WHAT NEEDS TO BE DONE -> All lines in the records below from the line with "Where should I" through the line with "Image resolution: width=650" are to be given again exactly, both ends included; the pictures are to be left out.

TASK MATERIAL ->
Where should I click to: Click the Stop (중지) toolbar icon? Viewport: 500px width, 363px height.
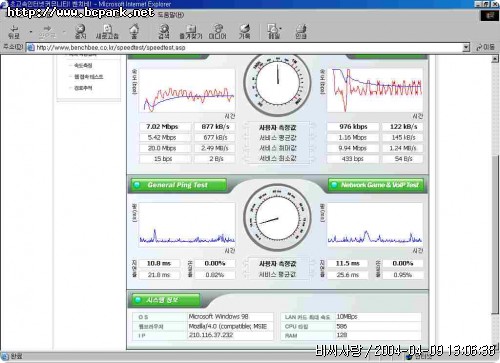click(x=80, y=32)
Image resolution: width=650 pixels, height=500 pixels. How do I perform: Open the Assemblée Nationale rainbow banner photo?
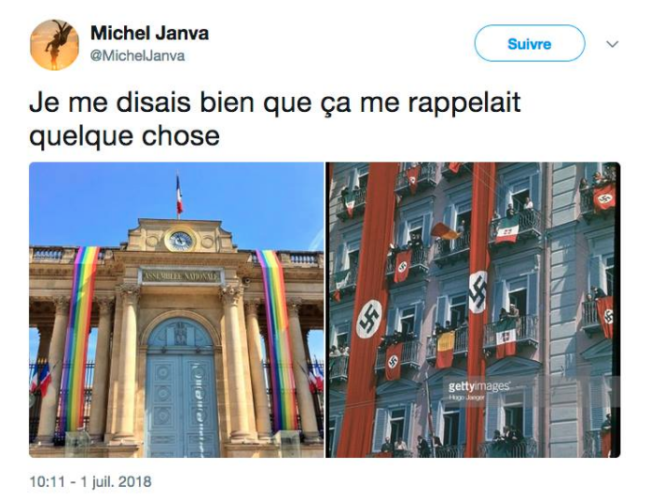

==

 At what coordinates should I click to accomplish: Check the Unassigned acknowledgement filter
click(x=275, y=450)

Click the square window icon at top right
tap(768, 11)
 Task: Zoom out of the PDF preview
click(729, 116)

RESULT OF THE EXERCISE ->
Where should I click to: Click the Stop (중지) toolbar icon? Viewport: 500px width, 363px height.
click(x=80, y=32)
Image resolution: width=650 pixels, height=500 pixels. How do I perform: Open the Assemblée Nationale rainbow banner photo?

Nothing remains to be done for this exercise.